In response, the Black Coaches Association (BCA) is stepping up its efforts to affect change. The group released a report last October that outlines plans to:

• Foster professional development programs for minority coaches.

• Increase the pool of minority candidates for head coaching positions.

• Provide athletic directors with lists of minority candidates for open coaching positions.

• Develop an NCAA program to recruit, train, and retain minority coaches.

• Achieve a 20 percent success rate in the hiring of minority head football coaches in Division I.

• Issue an annual “hiring report card” for college athletic departments.

• Encourage incentive clauses to reward athletic directors for hiring minority coaches.

• Create a political advocacy group to work with national, state, and local politicians.

• Use the media to heighten awareness of the issues.

• Advertise and market apparel to the general public, using recognizable sports figures and slogans like “Don’t Play Where You Can’t Coach” to discourage student-athletes from attending colleges that have no black coaches.

“I’m concerned about the number of minority head coaches in Division I-A, just like I’m concerned about the number of minority athletic directors,” says Gene Smith, Athletic Director at Arizona State University. “Over the years, there has been a lot of effort to increase those numbers, and it’s an issue that needs to be kept in the forefront.”

Calling himself optimistic, Smith points to gains made by women in coaching and athletic administration, and to the increasing number of minority applicants in the job pool. At ASU, he encourages the members of his staff to attend professional seminars, network with each other, and broaden their understanding of different aspects of the field.

Earl Edwards, Athletic Director at the University of California-San Diego, feels it’s critical for administrators to closely examine their hiring procedures. “If we are truly committed to the issue of diversity, as many of us say in our mission statements, then we need to look at the hiring process,” he says. “The best way to measure anyone’s commitment on anything is by looking at the actions that they take.”

At UCSD, Edwards has expanded his pool of job applicants by committing to an open search, creating a diverse search committee, and considering what he calls “disparity impact,” the lack of equal opportunities for minorities. When deciding between applicants with different levels of experience, to avoid further discrimination against minority candidates, Edwards evaluates the “disparity impact” and has a tendency to “go with diversity.”

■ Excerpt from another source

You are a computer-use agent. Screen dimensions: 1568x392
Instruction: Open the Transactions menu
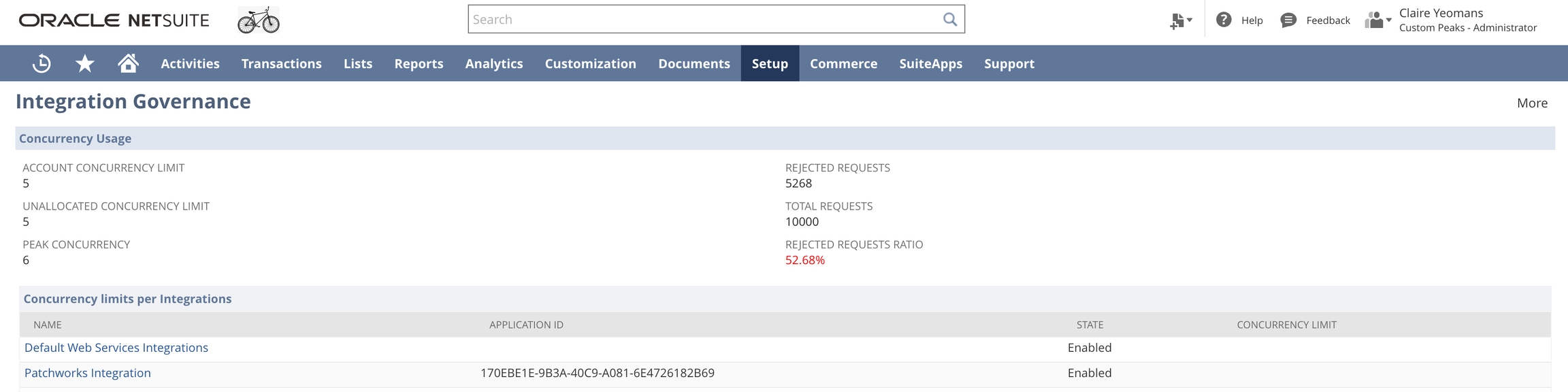(x=281, y=63)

At San Jose State University, Head Football Coach Fitzgerald Hill conducted a study of the problem last year and has additional suggestions. He recommends that colleges establish specific hiring criteria with clearly stated qualifications for each coaching position.

In his own program, Hill has tried to create objectivity when hiring assistant coaches by involving his entire staff. When candidates are interviewed, each member of the football staff has a chance to meet them and evaluate their performance at teaching, communication, and presentation. Hill then uses those rankings as the basis of his decision.

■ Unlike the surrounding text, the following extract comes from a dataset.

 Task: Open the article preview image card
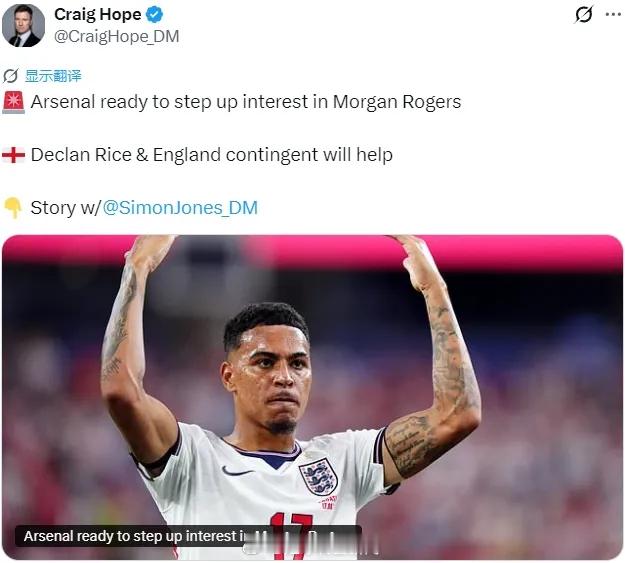(x=312, y=397)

“On the field of play, there is equal opportunity for all, because it’s a very objective evaluation,” says Hill, citing a statistic that 53 percent of players in Division I-A football are African American. “But when you come to hiring, you’re dealing with a very subjective process, and oftentimes there is no system in place that allows for objectivity.”

Andy Geiger, Athletic Director at Ohio State University, believes the key is having diversity in your candidate pool, but leaving the issue out of the actual hiring. When Geiger was searching for a new head football coach two years ago, the process yielded a shortlist of about 16 candidates, one quarter of them African American.

“You go through the process of making sure you have the best candidate pool,” says Geiger. “You insist on having diversity in the pool, and then you make your decision from there.

“But when you hire a coach, your goal is not to raise the number of minorities,” he adds. “Your goal is to hire the very best person that you can. I don’t think that anybody should be hired just for the sake of making a statement. That’s unfair to everybody involved.”

Joe Baker, Director of Athletics at the University of Wisconsin-La Crosse, emphasizes the importance of creating a pipeline for young people interested in coaching, and breaking through the old boy network. “If we look back in history, one of the main ways that people were hired was through friends, or friends-of-friends,” says Baker. “All of us have a certain comfort zone with people we know, that’s just human nature. But we have to resist the temptation to use that as the sole method of selection. We need to enlarge our circle, to be willing to step out and meet new people—even if they’re a little different from us.”

“It’s too easy for people to stay within their limited circle, to hire people they’re comfortable with,” agrees Floyd Keith, Executive Director of the BCA and former Head Football Coach at the University of Rhode Island. “It takes courage to step out and get to know others. But in order to be diverse, you have to want to be diverse. You need to search for inclusion, rather than exclusion. You have to break down the barriers that make diversity an issue.”